There are so many factors.
The altitude. The light. The soil. The temperature. The rainfall. The wind. The dew point and humidity. The age of the tree.
Then there are those factors that we can control: pruning, watering, fertilizing, fanning, netting, and wrapping chilly trees with burlap or fleece.
And of course there are those other factors, those that fall somewhere in-between, between our control and our complete lack thereof: most of these relate to the sneaky work of numerous little thieves—animals, birds, insects, and perhaps even fellow farmers or other hungry travelers who just happen to pass by.
But when all is said and done—when all the factors are poured into the olive equation, mixed-up well, and left to unify or settle out—the fruit that’s produced by the world’s most nostalgic, symbolic, and romantic of trees means very little (at least in digestive terms) if it’s simply left to shrivel up and fall to the ground.

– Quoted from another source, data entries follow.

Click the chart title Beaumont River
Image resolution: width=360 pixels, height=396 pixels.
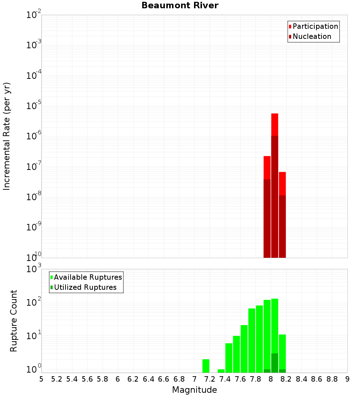[180, 5]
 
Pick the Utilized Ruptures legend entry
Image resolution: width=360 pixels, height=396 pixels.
[85, 287]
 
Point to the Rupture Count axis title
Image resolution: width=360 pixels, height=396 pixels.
[14, 320]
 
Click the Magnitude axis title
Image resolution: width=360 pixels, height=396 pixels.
[194, 390]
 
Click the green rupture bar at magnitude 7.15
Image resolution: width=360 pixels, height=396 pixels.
[206, 366]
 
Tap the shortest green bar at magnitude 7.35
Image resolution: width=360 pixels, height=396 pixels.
[221, 371]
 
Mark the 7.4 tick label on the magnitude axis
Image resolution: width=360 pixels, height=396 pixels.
[225, 379]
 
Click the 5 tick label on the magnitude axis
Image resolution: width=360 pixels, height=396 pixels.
[41, 379]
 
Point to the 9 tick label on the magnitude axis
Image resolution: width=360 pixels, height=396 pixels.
[347, 379]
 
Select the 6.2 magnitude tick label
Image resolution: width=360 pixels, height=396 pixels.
[133, 379]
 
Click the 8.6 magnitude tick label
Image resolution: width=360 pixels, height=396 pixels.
[317, 379]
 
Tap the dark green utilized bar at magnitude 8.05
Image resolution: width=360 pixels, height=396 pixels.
[275, 363]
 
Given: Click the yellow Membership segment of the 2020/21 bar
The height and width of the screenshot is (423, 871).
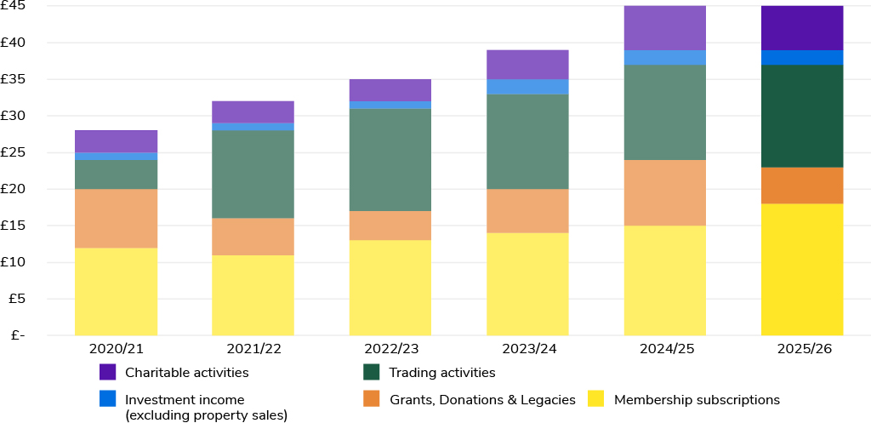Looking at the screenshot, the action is pos(116,292).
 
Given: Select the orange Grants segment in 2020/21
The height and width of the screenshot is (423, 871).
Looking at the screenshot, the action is pos(116,219).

Picking an olive is perhaps the highest part of the art.
When to do so? And toward what end?
If too early, great potential is squandered.
If too late, great taste is lost.
If indecisive, we might as well let nature enjoy it for the time being—for one way or another—God’s process will eventually return it to the earth.
And yet, we’re still not done, for even if the olive is picked at just the right time, from just the right tree—the one that has grown in all the right circumstances—when it comes to the culmination of olive production, all is moot if the precious fruit of the womb is never squeezed.
For no matter how good the olive, without applied pressure, there’s nothing left to be labeled “pure extra virgin”.
But when the fullness of time had come, God sent his Son, born of a women…
* Gethsemane is the name of a garden on the Mount of Olives in Jerusalem. It appears in the Greek of the Gospel of Matthew and the Gospel of Mark as Γεθσημανή (Gethsēmanē). The name is derived from the Aramaic ܓܕܣܡܢ (Gaḏ-Šmānê), meaning “oil press”.